Exercise directions >> Please render the lines between the one holding "This screenshot has height=417, width=665." and the one holding "pos(188,14)", inclusive, as a Markdown table with the columns Row and Line text, skipping blank lines. Leave the pictures out.

Input rows >>

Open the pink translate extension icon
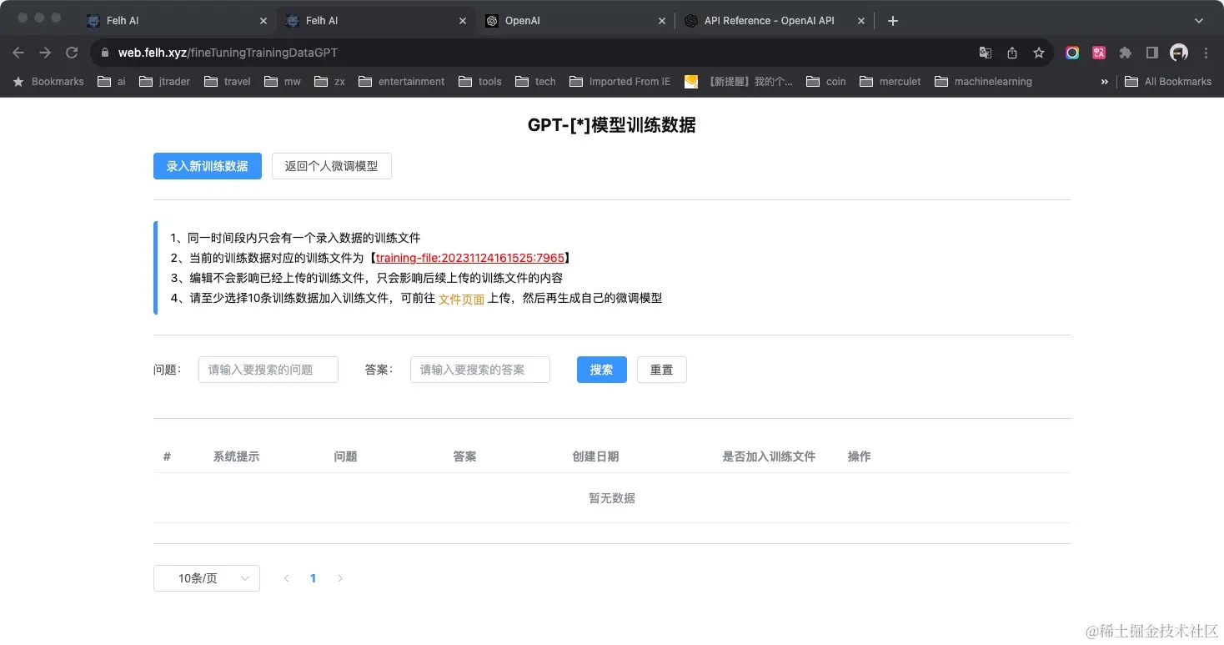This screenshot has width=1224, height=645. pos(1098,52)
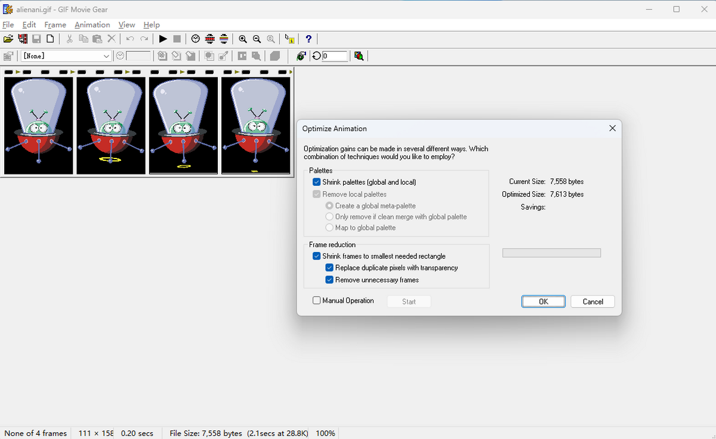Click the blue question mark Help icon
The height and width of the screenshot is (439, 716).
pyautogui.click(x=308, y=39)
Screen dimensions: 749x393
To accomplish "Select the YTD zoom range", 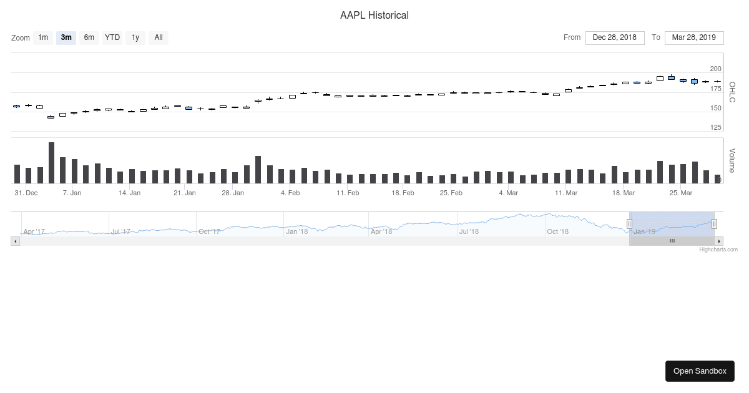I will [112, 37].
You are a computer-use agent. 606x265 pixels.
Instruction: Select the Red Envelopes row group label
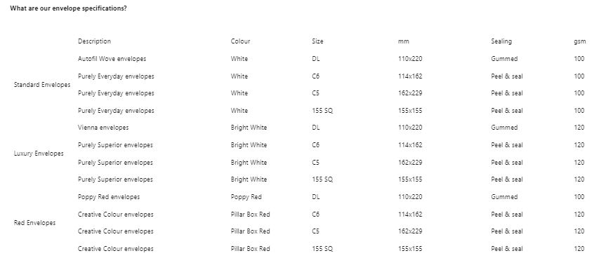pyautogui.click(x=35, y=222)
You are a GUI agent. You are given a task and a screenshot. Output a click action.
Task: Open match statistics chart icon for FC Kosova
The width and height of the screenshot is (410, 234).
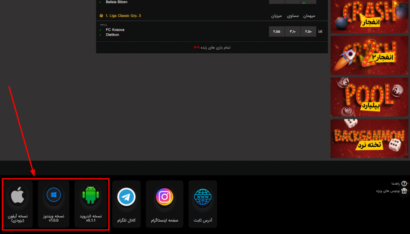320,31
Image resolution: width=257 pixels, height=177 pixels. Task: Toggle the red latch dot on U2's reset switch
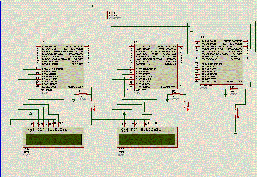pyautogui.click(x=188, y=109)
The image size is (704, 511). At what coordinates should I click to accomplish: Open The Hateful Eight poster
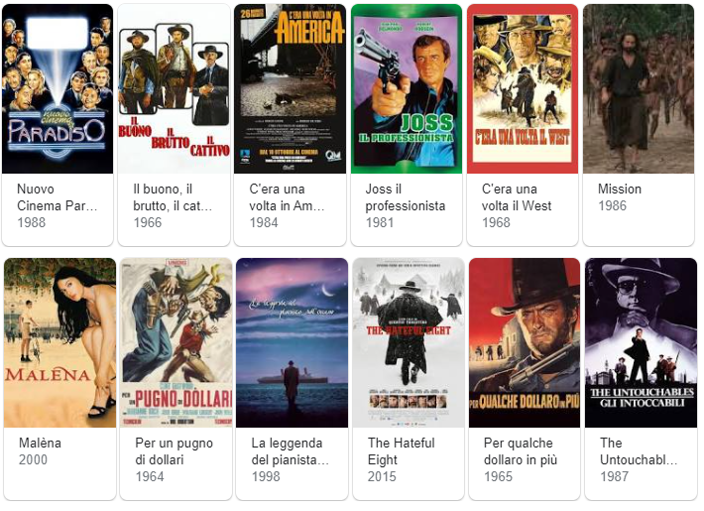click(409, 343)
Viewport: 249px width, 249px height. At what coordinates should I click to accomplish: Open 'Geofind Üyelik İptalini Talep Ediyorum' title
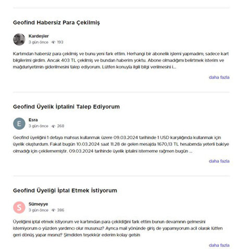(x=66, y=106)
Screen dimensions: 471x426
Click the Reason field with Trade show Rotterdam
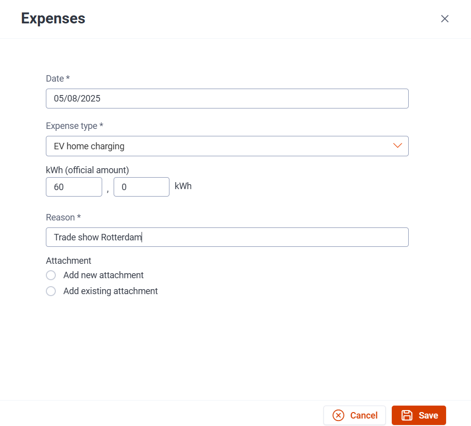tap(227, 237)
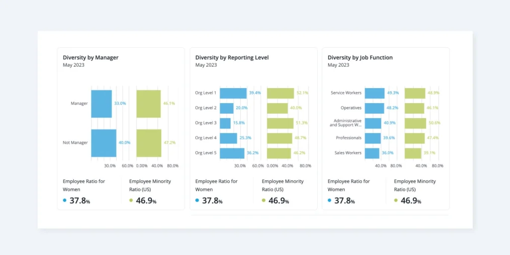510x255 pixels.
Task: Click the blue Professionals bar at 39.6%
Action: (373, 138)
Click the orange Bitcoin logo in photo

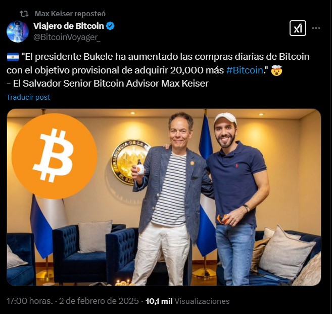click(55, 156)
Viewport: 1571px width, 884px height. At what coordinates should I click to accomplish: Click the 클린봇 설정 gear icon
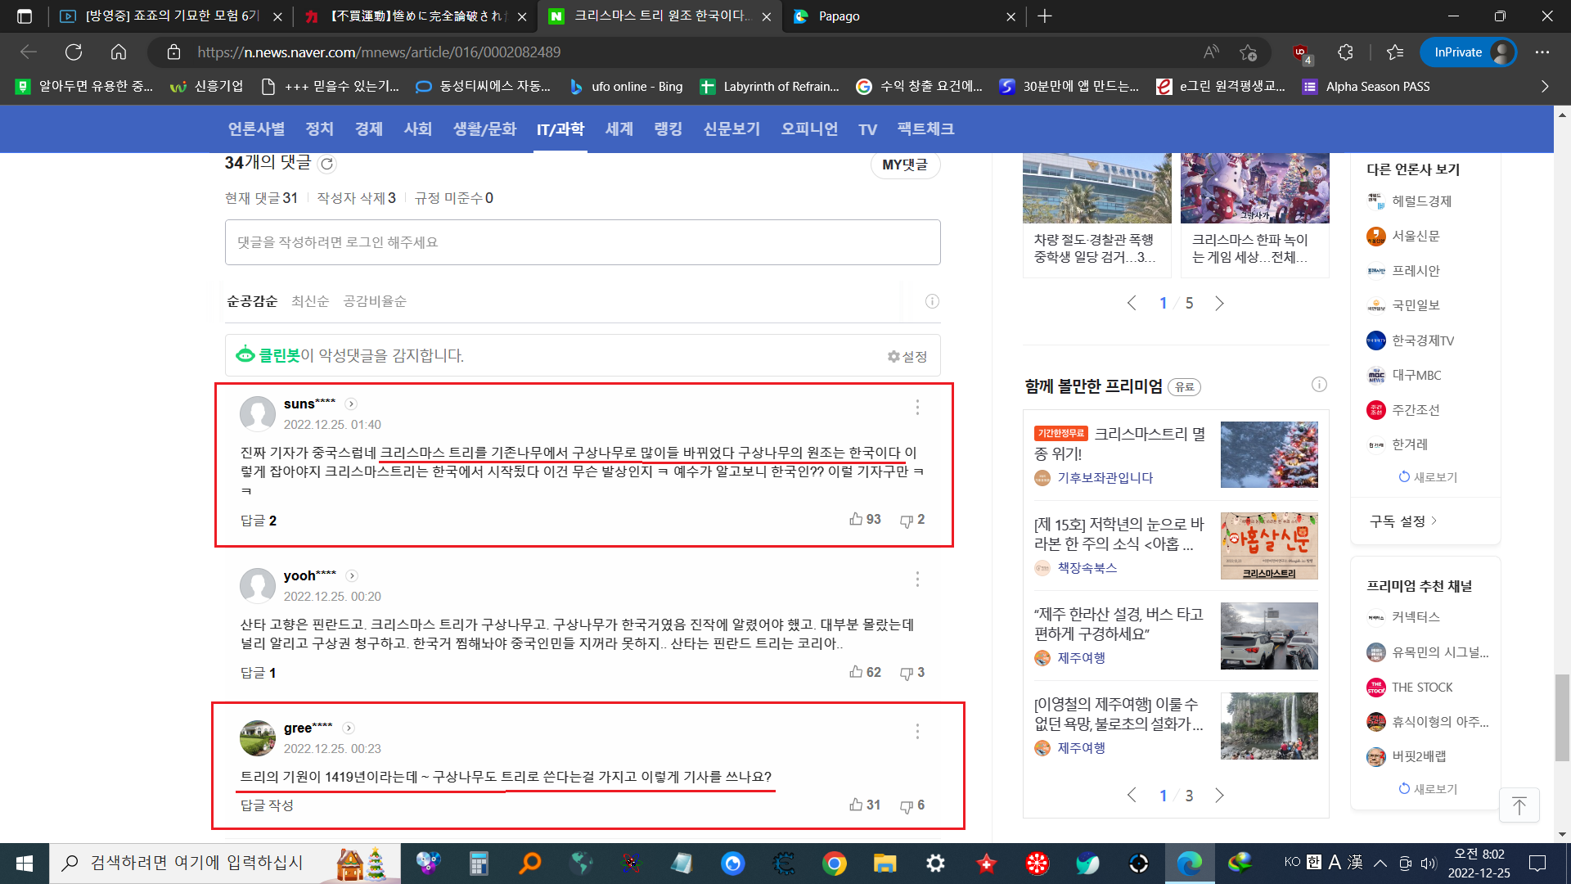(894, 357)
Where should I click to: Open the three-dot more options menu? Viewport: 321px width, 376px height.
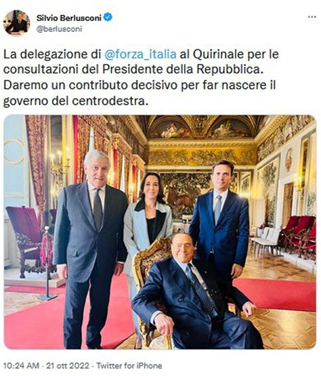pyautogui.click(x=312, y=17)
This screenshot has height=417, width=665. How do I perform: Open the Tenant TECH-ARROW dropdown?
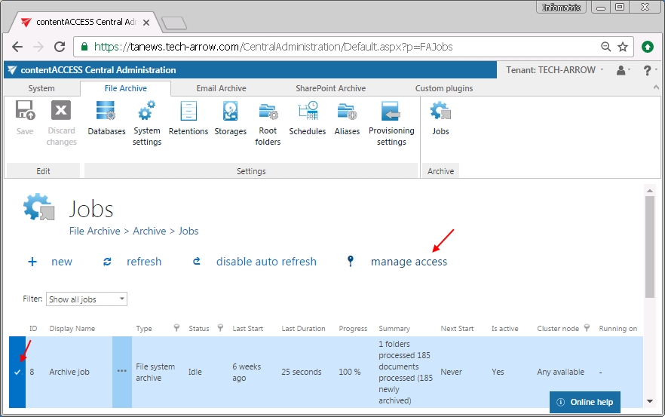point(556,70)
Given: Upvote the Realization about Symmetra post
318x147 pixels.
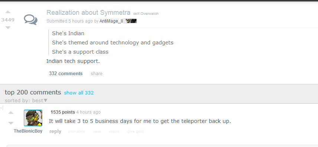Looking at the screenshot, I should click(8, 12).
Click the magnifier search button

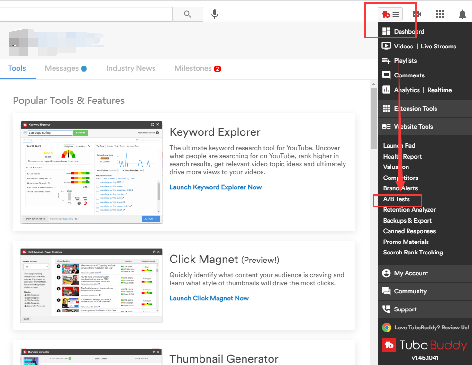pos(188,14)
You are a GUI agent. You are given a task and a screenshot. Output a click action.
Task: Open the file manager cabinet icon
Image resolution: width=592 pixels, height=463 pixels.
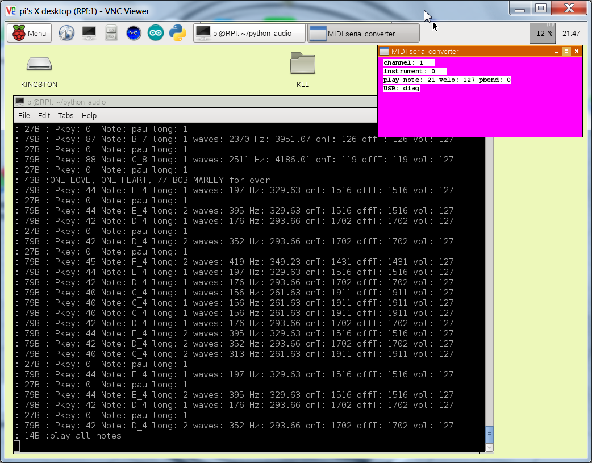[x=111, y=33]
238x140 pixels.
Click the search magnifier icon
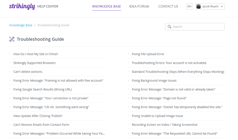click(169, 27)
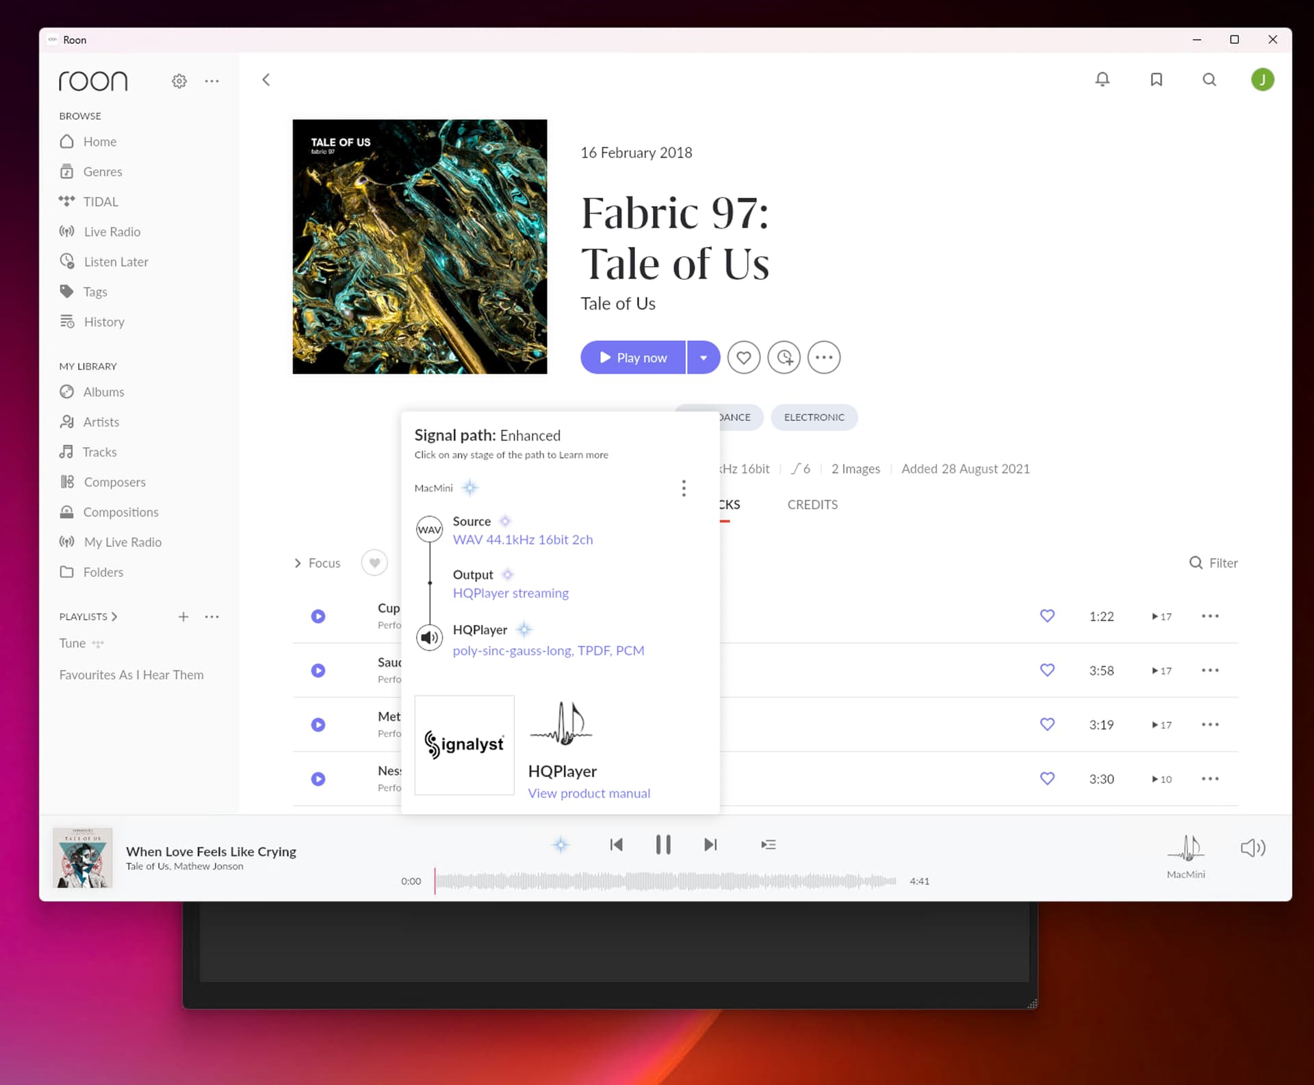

Output of the task >>
| Row | Line text |
|---|---|
| 1 | This screenshot has height=417, width=665. How do I perform: Open the Tenant TECH-ARROW dropdown? |
| 2 | point(556,70) |
| 3 | Given: Upvote the Realization about Symmetra post |
| 4 | 318x147 pixels. |
| 5 | Looking at the screenshot, I should click(8, 12). |
| 6 | Click the magnifier search button |
| 7 | pos(188,14) |